◆ Exercise
For this exercise, repeat every line of the material exactly.

◆ Entries supplied
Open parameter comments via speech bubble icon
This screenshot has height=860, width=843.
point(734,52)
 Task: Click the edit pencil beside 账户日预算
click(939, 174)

◆ Result for this exercise
Open parameter comments via speech bubble icon
This screenshot has height=860, width=843.
point(734,52)
 Task: Click the edit pencil beside 账户日预算
click(939, 174)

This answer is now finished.